George Carlton was a burly man of average height, turned soft by two decades in government bureaucracy. His sallow skin had become excessively sensitive to daylight over the years and he now burned quite easily. When he came into the office after a weekend in the country or at sea, his face would shine a bright red.

Carlton had begun his career as an FBI desk agent, moving into middle management from there. Then, for reasons never fully explained, he took a position with the CIA as manager of the Cyberterrorism–Computer Forensics Department. The move was unusual, but on paper, at least, it seemed a good fit. At that time computers and their use for terrorism was not a high priority, since there’d been no documented case of a foreign terrorist act within the continental United States, either against the supporting computers of the Internet or by using its resources. With the additions of other functions, including the Computer Science Group and its obscure Cyberterrorism Unit, Carlton’s area of power and presumed expertise steadily grew.

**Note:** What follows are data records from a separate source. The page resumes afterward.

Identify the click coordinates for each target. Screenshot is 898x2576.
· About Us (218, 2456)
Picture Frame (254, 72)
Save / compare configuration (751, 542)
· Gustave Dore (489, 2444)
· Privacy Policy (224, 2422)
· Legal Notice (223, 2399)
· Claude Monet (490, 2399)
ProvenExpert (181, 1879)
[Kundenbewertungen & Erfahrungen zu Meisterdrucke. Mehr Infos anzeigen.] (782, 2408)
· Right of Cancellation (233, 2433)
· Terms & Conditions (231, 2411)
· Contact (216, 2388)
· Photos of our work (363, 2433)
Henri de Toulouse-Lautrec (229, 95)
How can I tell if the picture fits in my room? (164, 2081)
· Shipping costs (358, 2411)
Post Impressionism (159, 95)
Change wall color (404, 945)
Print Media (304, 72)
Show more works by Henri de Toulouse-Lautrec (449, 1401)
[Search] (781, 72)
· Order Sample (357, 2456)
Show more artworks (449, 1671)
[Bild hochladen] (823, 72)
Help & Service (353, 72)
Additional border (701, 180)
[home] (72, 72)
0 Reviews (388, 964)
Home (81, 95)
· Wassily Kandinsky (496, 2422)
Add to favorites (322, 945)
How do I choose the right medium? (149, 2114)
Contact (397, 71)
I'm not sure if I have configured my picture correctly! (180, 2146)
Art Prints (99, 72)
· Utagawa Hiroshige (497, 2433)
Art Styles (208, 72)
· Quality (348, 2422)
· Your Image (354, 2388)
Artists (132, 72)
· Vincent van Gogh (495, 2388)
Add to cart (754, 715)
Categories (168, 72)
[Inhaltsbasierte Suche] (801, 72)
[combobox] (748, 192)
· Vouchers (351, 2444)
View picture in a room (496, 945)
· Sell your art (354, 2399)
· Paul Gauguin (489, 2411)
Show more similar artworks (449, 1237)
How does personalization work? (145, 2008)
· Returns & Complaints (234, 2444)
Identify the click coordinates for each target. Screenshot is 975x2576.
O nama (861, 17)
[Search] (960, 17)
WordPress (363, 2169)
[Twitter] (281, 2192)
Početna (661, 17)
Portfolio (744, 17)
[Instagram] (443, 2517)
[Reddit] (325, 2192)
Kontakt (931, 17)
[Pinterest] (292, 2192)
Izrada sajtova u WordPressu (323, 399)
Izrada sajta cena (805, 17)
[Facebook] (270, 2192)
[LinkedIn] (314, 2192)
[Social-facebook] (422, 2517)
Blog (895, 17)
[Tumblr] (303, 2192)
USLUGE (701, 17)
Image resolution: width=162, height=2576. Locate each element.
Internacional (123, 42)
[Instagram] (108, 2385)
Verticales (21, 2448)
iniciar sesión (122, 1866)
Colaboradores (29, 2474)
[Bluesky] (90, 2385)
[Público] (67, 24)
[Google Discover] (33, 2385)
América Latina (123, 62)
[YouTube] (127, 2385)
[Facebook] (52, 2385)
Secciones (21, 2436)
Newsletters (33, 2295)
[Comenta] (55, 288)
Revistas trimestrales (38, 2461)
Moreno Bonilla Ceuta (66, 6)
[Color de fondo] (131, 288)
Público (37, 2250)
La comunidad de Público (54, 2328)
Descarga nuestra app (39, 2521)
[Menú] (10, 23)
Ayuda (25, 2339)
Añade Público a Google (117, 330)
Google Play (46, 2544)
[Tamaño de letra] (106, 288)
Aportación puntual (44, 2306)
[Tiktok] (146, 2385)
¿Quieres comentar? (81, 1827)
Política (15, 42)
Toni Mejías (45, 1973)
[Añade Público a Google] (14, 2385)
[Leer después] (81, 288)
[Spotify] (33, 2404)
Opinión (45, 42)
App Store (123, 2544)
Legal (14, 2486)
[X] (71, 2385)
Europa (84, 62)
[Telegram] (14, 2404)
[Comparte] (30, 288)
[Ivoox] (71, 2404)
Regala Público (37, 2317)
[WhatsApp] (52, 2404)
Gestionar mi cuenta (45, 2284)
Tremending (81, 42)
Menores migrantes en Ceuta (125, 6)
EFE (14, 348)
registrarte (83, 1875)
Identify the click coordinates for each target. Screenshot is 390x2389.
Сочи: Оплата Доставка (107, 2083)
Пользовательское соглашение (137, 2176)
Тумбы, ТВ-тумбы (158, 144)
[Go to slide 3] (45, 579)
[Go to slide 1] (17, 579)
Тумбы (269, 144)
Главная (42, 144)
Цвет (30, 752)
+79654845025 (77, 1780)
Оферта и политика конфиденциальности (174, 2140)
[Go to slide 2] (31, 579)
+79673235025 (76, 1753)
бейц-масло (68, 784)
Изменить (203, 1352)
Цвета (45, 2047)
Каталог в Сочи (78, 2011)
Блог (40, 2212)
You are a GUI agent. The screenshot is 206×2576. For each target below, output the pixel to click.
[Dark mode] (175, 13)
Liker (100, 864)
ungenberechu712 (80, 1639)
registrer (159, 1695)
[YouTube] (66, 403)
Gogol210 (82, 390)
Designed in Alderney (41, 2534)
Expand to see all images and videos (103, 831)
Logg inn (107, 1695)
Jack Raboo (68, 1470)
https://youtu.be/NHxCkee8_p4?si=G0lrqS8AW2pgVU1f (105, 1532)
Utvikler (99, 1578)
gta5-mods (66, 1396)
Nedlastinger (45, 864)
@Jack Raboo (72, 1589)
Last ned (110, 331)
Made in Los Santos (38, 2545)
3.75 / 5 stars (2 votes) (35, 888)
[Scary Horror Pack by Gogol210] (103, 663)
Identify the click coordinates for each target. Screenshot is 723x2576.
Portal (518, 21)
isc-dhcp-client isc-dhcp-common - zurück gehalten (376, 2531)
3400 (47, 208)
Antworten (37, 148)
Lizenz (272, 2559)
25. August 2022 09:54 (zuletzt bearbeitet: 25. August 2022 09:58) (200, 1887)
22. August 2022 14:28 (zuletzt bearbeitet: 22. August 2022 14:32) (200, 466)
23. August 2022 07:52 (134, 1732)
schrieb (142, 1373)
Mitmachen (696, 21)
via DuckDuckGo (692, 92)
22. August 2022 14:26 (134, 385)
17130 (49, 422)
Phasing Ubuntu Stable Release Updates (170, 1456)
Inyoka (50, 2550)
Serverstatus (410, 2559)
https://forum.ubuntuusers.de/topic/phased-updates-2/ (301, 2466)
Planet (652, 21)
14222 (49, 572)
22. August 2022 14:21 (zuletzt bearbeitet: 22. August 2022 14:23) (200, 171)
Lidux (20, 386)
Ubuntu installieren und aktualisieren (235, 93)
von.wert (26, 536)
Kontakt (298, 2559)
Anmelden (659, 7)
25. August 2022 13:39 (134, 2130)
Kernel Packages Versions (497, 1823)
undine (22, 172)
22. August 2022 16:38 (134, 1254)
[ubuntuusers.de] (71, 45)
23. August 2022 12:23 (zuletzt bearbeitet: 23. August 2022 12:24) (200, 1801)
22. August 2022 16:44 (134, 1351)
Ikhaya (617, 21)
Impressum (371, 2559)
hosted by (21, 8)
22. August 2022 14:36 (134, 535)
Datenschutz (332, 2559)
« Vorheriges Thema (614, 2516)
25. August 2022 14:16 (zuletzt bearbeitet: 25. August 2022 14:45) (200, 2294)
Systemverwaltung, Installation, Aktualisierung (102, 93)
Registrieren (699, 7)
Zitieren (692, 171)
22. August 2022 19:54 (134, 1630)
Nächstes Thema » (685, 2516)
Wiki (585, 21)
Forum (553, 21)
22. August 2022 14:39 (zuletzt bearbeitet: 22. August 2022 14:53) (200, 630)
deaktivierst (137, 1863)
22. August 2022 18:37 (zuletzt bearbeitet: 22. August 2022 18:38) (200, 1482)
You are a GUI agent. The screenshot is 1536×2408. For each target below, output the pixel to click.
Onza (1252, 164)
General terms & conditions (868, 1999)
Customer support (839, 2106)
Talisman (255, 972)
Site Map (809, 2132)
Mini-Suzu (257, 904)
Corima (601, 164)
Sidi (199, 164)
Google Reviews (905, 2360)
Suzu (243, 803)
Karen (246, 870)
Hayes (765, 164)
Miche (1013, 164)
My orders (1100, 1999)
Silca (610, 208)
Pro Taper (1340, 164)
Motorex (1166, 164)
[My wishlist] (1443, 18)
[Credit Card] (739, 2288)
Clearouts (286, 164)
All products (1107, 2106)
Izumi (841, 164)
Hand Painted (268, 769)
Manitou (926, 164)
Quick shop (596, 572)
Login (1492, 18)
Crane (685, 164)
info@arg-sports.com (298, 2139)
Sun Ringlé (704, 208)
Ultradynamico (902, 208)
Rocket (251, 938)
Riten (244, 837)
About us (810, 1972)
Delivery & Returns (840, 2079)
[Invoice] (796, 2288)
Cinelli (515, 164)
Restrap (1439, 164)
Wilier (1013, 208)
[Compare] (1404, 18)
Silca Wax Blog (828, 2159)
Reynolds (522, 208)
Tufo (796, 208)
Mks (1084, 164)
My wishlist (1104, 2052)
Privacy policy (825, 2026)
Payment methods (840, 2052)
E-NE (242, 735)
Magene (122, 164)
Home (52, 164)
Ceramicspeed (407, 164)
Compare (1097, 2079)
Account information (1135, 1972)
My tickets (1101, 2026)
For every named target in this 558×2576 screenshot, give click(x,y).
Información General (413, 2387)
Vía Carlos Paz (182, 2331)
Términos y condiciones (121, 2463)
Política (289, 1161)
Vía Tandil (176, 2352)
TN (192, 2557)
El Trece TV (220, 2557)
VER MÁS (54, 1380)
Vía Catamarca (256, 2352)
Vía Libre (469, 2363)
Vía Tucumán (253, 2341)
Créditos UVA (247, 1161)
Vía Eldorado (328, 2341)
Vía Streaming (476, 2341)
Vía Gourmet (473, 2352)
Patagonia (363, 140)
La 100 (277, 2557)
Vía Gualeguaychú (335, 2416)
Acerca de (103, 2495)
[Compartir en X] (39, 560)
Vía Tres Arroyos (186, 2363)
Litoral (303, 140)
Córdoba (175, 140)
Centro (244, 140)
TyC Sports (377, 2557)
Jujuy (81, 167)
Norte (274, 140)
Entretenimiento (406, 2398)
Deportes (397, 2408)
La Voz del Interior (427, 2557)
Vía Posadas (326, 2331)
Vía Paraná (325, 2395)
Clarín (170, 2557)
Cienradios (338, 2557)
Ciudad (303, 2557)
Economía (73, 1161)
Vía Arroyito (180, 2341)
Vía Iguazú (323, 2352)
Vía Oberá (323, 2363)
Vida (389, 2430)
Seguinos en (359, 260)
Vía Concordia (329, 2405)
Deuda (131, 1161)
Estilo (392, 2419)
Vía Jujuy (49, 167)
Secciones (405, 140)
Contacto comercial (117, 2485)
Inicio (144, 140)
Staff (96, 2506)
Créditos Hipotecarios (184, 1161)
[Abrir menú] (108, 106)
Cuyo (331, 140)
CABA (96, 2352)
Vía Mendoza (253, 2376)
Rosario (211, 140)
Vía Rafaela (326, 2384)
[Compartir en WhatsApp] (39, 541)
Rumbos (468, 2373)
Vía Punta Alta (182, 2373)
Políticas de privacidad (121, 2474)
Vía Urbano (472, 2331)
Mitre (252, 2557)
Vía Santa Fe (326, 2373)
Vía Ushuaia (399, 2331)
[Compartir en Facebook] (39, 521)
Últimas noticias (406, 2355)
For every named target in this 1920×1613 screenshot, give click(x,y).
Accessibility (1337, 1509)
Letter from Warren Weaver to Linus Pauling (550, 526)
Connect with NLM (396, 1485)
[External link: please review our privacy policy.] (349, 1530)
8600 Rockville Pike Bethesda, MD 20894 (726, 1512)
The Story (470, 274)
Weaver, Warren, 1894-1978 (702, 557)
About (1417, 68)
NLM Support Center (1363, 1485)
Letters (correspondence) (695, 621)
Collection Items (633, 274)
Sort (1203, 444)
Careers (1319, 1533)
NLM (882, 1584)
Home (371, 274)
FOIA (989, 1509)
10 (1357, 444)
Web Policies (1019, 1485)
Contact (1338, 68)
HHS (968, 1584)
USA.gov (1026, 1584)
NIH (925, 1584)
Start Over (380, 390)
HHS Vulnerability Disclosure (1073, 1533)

He was a born bureaucrat, adept at evading responsibility for errors while garnering praise for work he’d not performed. He made few enemies over the years, which served him well. But the lack of attention his department received was the greatest boon to his career. Prior to 2001, little was expected of him in the twilight world of counterterrorism in which he’d found a niche. Though he would have preferred an airy corner office on the second or third floor, he was content with his location, far from any window and deep within the center of the ground floor.

Shortly after 4:00 that afternoon Jeff was ushered in, carrying with him the proof he hoped his supervisor would find persuasive. Carlton didn’t rise as he gestured for Jeff to take a seat in front of his desk. “What have you got?” A bad boss is typically characterized as hostile, rude, and dim. Carlton was never, or at least rarely, rude; he’d been in government service too many years to be overtly hostile; and he was not stupid. For the next ten minutes Jeff laid out what he believed was going to take place on September 11, less than two weeks away.